I have been on warfarin for 37 years since age 34. I had a tissue valve at age 29 that failed. I have skiied, biked, climbed etc.. without major issues. I did have a bicycle accident about 10 yrs ago where I fell at high speed and hit my leg. I dropped about two units into the leg and it took 2 months to clear. Other than that never had a big issue. Others here have similar stories. I have had three valve surgeries with the last having an aorta thrown in for a 6.5 cm aneurysm . I then needed a pacemaker for heart block. I am a physician (Retinal surgeon) and I am a less is more person. So yes it would be great not to use warfarin but it does come at a cost of likely more procedures.
Your call. Also I think it is a bit weird to tell you not to drive. The chance of an sudden aneurysm rupture is still small. I find that many of my colleagues are unnecessarily restrictive.

What do you mean "I dropped about two units into the leg and it took 2 months to clear"?

John K

 

[Astro]

I am 54 years old and have a job that varies from office work to hiking in the mountains carrying 50lbs of equipment/supplies. When I am working in the field it would normally be at least 30 minutes to a hour before medical assistance could get there.

Based on everything I have read I expected a recommendation for a Mechanical Valve. However both my surgeon and cardiologist are recommending a biological valve due to my job (working in remote areas) and the bleeding risks.

I agree that based on the typical lifespan of a biological valve, my age, and not wanting to have to do this all over again a mechanical valve would seem to be the route to go.

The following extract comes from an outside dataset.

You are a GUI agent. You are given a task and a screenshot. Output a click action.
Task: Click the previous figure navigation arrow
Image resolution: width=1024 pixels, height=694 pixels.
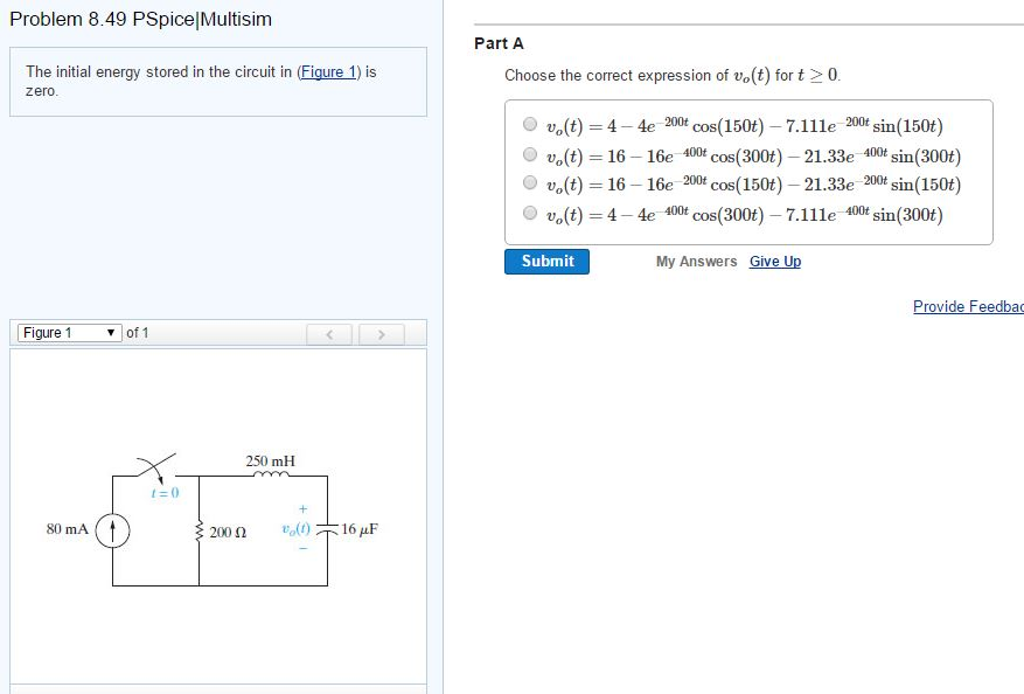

Based on what I have read here and on-line, as long as you take responsibility for managing your INR levels taking anti-coagulants is not a major issue. However my doctors are recommending a biological valve due tot the bleeding risk, and while I think they may be overacting to my work it is hard to disregard their advice.

John K

I think your cardiologist’s and surgeon’s reason for a tissue valve makes sense. If you had a nasty fall, the increased bleeding around a broken bone or internally (abdominal or intracranial) could make the difference whether you can get yourself out. This is a strong reason to tell yourself in 10-15 years why you are undergoing surgery again (because you chose a tissue valve). At your age, provided you have some luck with a tissue valve lasting at least 10 years, a TAVI may be a real option.

Best wishes

 

[vitdoc]

The question John K asked was about my statement of dropping two units into my leg. My blood level (systemic hemoglobin) dropped significantly after the accident. For the degree that it dropped I estimated that I lost about 2 units of blood around 2 pints. My leg was markedly swollen and very sore.
Blood in tissue is very irritating. Ultimately the body breaks down the blood ,and the blood products and the iron are reabsorbed. That is what took about 2 months. The leg returned to normal. This happened one week before I was leaving for France on a bicycle trip. Part of the trip was to ride up Mt. Ventoux. This is one of the above category climbs on the Tour de France. I was very weak with the anemia and the crummy leg so I only got up about 1/3 the way. My wife made it to the top. So in 37 years of Warfarin this was my worst bleeding experience.